|© The Wu-Tang Corp.- 2002-11-26
"We reign all year round from June to June
While niggaz bite immediately if not soon
Set the lynchin' and form the execution date
As this two thousand beyond slang suffocate"
—"Shadowboxin'" from Liquid Sword (1995)
"Like a child I have infinite patience when I write
The victims dental records show they love to bite"
—"What You Know About" from Legend Of A Liquid Sword (2002)
Sitting at Sound on Sound studio in midtown Manhattan with GZA is not like being around most rappers. Even other members of the Wu-Tang Clan. There's no crew. No weed. No liquor. Just the Genius and his manager. An old episode of The Chris Rock Show throws shadows from the TV. The lanky, award-winning comedian jokes about Ol' Dirty Bastard while his zooted-out picture shines on the screen. GZA laughs, making no comment about the zaniest Wu warrior. His attention is elsewhere: his third album, Legend of A Liquid Sword. "It's plain and simple," assures GZA. "My first album was Liquid Swords. A lot of people missed that. I'm going back to that chamber. Beneath The Surface was good. But Liquid Swords is more dark and more tightly put together." He also revisits the intro style of his debut. "On Liquid Swords there was a little boy from the Shogun movie speaking. Now I have my son narrating and he's telling you my story, my history." Legend Of The Liquid Sword is an actual title of a Kung Fu movie. And the Wu's similarities with Shaolin are well-known. "There's a lot of swordplay on this album," GZA says without hesitation. "We always say Wu-Tang is a sword-style of MCing. We base our rhyming skills on that, being lyrically sharp with the tongue. The tongue is a sword."
"Picture bloodbaths and elevator shafts
Like these murderous rhymes tight from genuine craft
Check the print, it's where veterans spark the letterings
Slow moving MCs is waitin for the editin'"

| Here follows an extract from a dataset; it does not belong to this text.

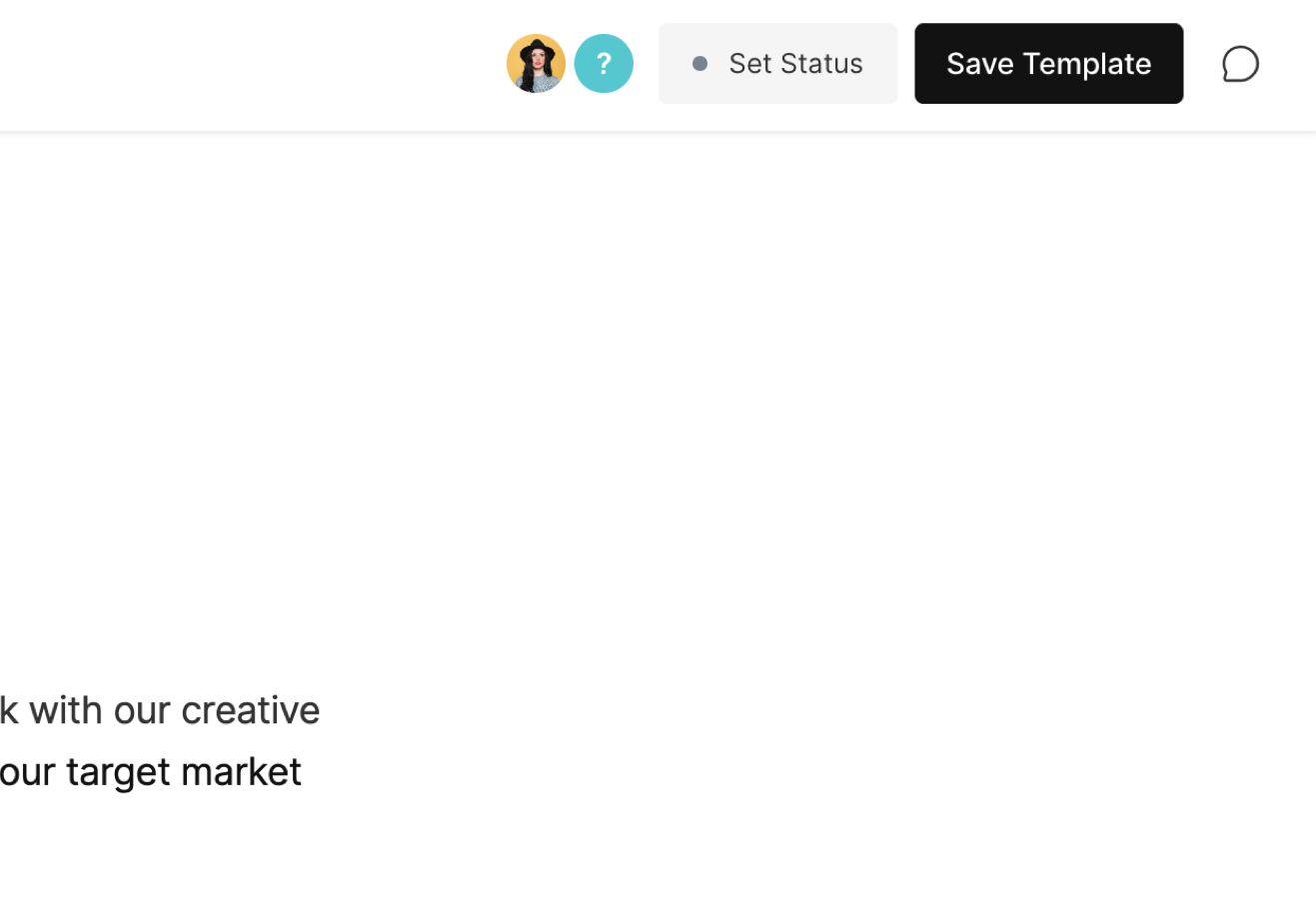Screen dimensions: 1316x917
Task: Click the "Save" word on the black button
Action: tap(979, 64)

—"Duel of the Iron Mic" from Liquid Swords
"I'm the obscene slang kicker with no parental sticker
Advising ya'll that wise words is much slicker"
—"Knock, Knock" from Legend Of A Liquid Sword
"I always keep it lyrical," emphasizes GZA. "I put a lot of time and thought into my rhymes. I edit them, try to make them stronger and say it in a better way. Mostly I like to write about MCing. Like when I say firing guns, it's a metaphor for firing the mic or firing words out my mouth. A lot of my rhymes are about how dope I am." Lyrics never leave GZA's mind. His flow "cuts across the semi-gloss rhymes you floss." In a posse of lyrical perfectionists, he is one of the most often quoted Wu members. Being a humble man, he doesn't put his contemporaries down, but he does see his profession's shortcomings. "I never really run out of things to talk about. Some artists seem like they do. They rap about clothes, cars… which isn't bad because hip-hop is about having fun and talking sh*t, but when you get so much of that you have to come with new, clever ways of saying the same stuff. I get stuck too, but I know I write powerful material so I appreciate the fact that I do take my time."
GZA plans to save hip-hop. Representing "the clan [that] had a bond that made the world respond," his CD offers funk flavors, neck-springers, dance ditties and verbal gems. Armed with an arsenal of aural atomic bombs and beats by producers like RZA, Wu producer Mathematics, Bink (Jay-Z), Jay Wax Garfield (Cormega), Jaz-O, DJ Muggs from Cypress Hill and himself, GZA has crafted his most versatile and best album yet. "I let the beat tell me where it's going to take me. I got this up-tempo track from Muggs and it sounds like a murder-mystery. So I came up with a serial killer rhyme. I got another song called 'Animal Planet,' about how sometimes people conduct themselves like animals. I never go directly political with my concepts. I don't pick a topic or subject and go after it, like cop killing. That's so gimmicky. Like 9/11. It touched a lot of people. It was tragic. But sometimes people wait for things to happen to write about them. No one wrote on terrorism before it happened. I did. I don't search for tracks. I can't chase something like that. I'm not into that."
There is one exception, but not for crafted concepts, but labyrinthine lyricism. Like his clever raps "Labels" and "Publicity," GZA returns to wittily weaving words on "Fame." Lines like "Jesse Owen the money for the weed Bubba Sparxxx," or "Use Bernie's Mac to search Veronica's Webb" and "Jason Kidd took his first step with Jimmy's Walker" highlight his knack for precise wordplay and hidden sense of humor. "This a GZA album with a Wu-Tang sound," he asserts. "There's not too much of Wu-Tang on there [RZA and affiliates Masta Killa, Sunz Of Man] but it has a Wu-Tang vibe. It's lyrically strong, sharp and colorful as far as beat-wise." Finally GZA reveals his secret link to rap longevity. "I make music from my heart that I like, that I feel. I do this for myself because you never know what people like. People change. But if you stick to the formula, they will continue to roll with you."